I see the bum push the cart in front of the pharmacy back and forth a couple of more times then I get busy taking care of pharmacy patrons.

About 30 minutes pass and a sub commander comes up to the pharmacy and starts asking me questions about the bum. I'm not Loss Prevention and I don't know why I'm being quizzed. I told the manager that I called the front desk a half hour ago.
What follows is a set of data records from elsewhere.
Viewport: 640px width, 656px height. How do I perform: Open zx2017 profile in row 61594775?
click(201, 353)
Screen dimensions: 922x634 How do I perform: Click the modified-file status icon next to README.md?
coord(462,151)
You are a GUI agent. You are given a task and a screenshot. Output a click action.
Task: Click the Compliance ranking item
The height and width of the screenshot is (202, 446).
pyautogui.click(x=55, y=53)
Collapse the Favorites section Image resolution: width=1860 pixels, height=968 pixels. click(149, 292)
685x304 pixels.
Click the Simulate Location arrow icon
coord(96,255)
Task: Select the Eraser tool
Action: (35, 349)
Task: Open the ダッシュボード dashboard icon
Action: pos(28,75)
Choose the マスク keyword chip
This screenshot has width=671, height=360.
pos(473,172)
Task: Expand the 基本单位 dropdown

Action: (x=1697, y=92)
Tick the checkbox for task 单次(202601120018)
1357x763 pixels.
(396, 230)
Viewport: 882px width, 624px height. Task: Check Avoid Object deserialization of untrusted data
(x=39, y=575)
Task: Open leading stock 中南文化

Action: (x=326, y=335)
"He got away," the manager says. "We're investigating it now."

Maybe 30 minutes ago might have been a better time to investigate... but that's none of my business.

The actual guy seen
a week later in same outfit.

Monday, September 19, 2016

Security is of Utmost Importance!

It's that time of year again... time for the Goofmart Auditor to come around and stick her nose into every corner of the pharmacy to find something wrong.

Everyone starts at 100%. Then the little dings here and there add up. Anything below 92% is considered failing. Now let's not talk about the implications of that. How many of you would have been thrilled to get 92% in all your classes in high school? I sure would have.


The major ding that killed our score today happened right when she arrived. Mickey the other pharmacist had left the side door (which leads into the million dollar waiting room) wide open. He does this on occasion because Goofmart Grocery refuses to turn down the thermostat. It's not winter yet so there's no reason to make it colder and more comfortable for the customer. No, we're a blistering adobe blast furnace this time of year. Seriously, we should start baking pizzas in addition to filling scripts. Add to that not having enough tech help and all the running around that goes along with that lack of help and we end up hot and nasty in the pharmacy. Having the door open creates a slight breeze which helps.

But noooooo, that's not acceptable. "It's a security risk," the auditor explained. "Security is of utmost importance." Now, mind you, she's explaining this while standing in the middle of our pharmacy, which has been remodeled in such a way that we have low counters all around the front of the pharmacy. (They're even lower than the sample picture I found online). They're so low even an old lady could jump over them at any time. In the center of the low counters is an even lower "half door" which anyone can reach over and open to let themselves in at any time. Little kids do it all the time. More than once we've had a parent doing laps IN our pharmacy chasing a laughing toddler. Or if you're tall and wanted to get in the pharmacy in a hurry, you could easily step over the half door. There is absolutely NOTHING that would prevent a burglar from entering the pharmacy at ANY time. But keeping that one silly side door closed is of "utmost importance."

It's this kind of nonsense that makes the Crazy RxMan... well, CRAZY. I really wonder if there is anyone in upper management with any brains at all. Seriously.